Perhaps the biggest concert ever at the Pensacola Bay Center never took place. Michael Jackson used the venue to rehearse for his Bad World Tour from January 22 to February 18, 1988, but did not perform a public concert at the venue.

On August 13, 1990 MC Hammer performed for his Please Hammer Don't Hurt 'Em World Tour. He then returned on September 2, 1992, for his Too Legit to Quit World Tour.

On April 9, 1991, Yes played the first show of their Union tour at The Pensacola Bay Center. This show is notable because it was the first show Yes played with the 8 man line up of Jon Anderson, Chris Squire, Steve Howe, Rick Wakeman, Alan White, Bill Bruford, Trevor Rabin and Tony Kaye, which was inducted into the Rock and Roll Hall of Fame in 2017.

Many other large touring acts, including Gloria Estefan, AC/DC, Page & Plant, David Bowie, Rush & Van Halen have used the arena for pre-tour rehearsals in the past, thanks to the venue's relatively inexpensive rental rates and availability for extended occupation. (Rush opened their Counterparts Tour in Pensacola on January 22, 1994.)

On March 9, 1994, the Pensacola Bay Center hosted the largest Rock for Choice concert in history, which was organized by the band L7 and headlined by Pearl Jam.

On February 26, 1995, Jimmy Page & Robert Plant played a show on their No Quarter Tour in Pensacola. Page & Plant opened their Walking Into Everywhere Tour in Pensacola on May 19, 1998.

On March 11, 1995, Van Halen opened The Balance "Ambulance" Tour in Pensacola.

In March 2000, Britney Spears kicked off her Crazy 2K Tour here.

In February 2012, Jeff Dunham appeared performing for his Uncontrolled Chaos Tour.

Springfest, an annual music event in downtown Pensacola, used the arena in its final years.

Lynyrd Skynyrd has also performed there and the arena also featured moderately in the music video for "What's Your Name" (with Johnny Van Zant and a newly reformed Lynyrd Skynyrd performing a live concert as part of the music video).
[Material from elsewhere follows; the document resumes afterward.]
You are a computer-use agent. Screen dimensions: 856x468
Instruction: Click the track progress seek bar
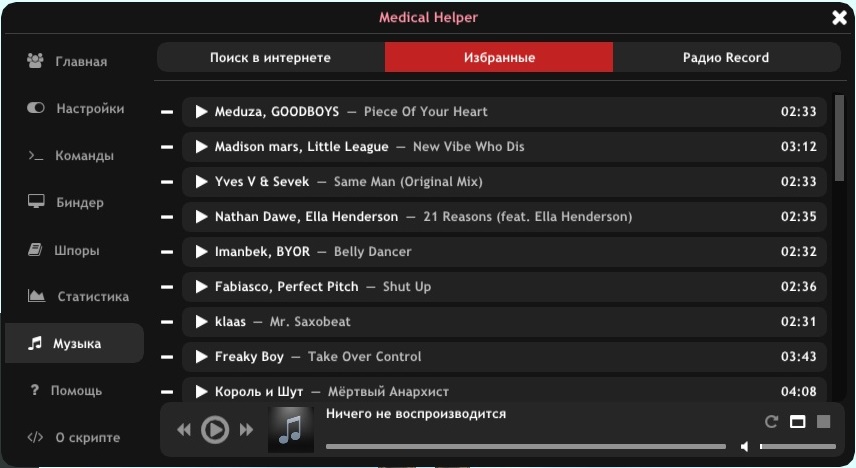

Widespread Panic performed on Labor Day weekend, 2019.

==Politics==
The Pensacola Bay Center has also had various guest speakers, including President George W. Bush in 2004, in the wind-up to the election. During the 2008 presidential race, both Sarah Palin and Michelle Obama used the venue for political rallies as the November election drew close. Republican presidential nominee Mitt Romney visited the venue for a campaign rally on November 3, 2012, as part of his final push in the United States presidential election. Republican candidate Donald Trump visited on January 13, 2016, during the Republican primary. Trump also visited again on September 9, during his presidential campaign against Hillary Clinton.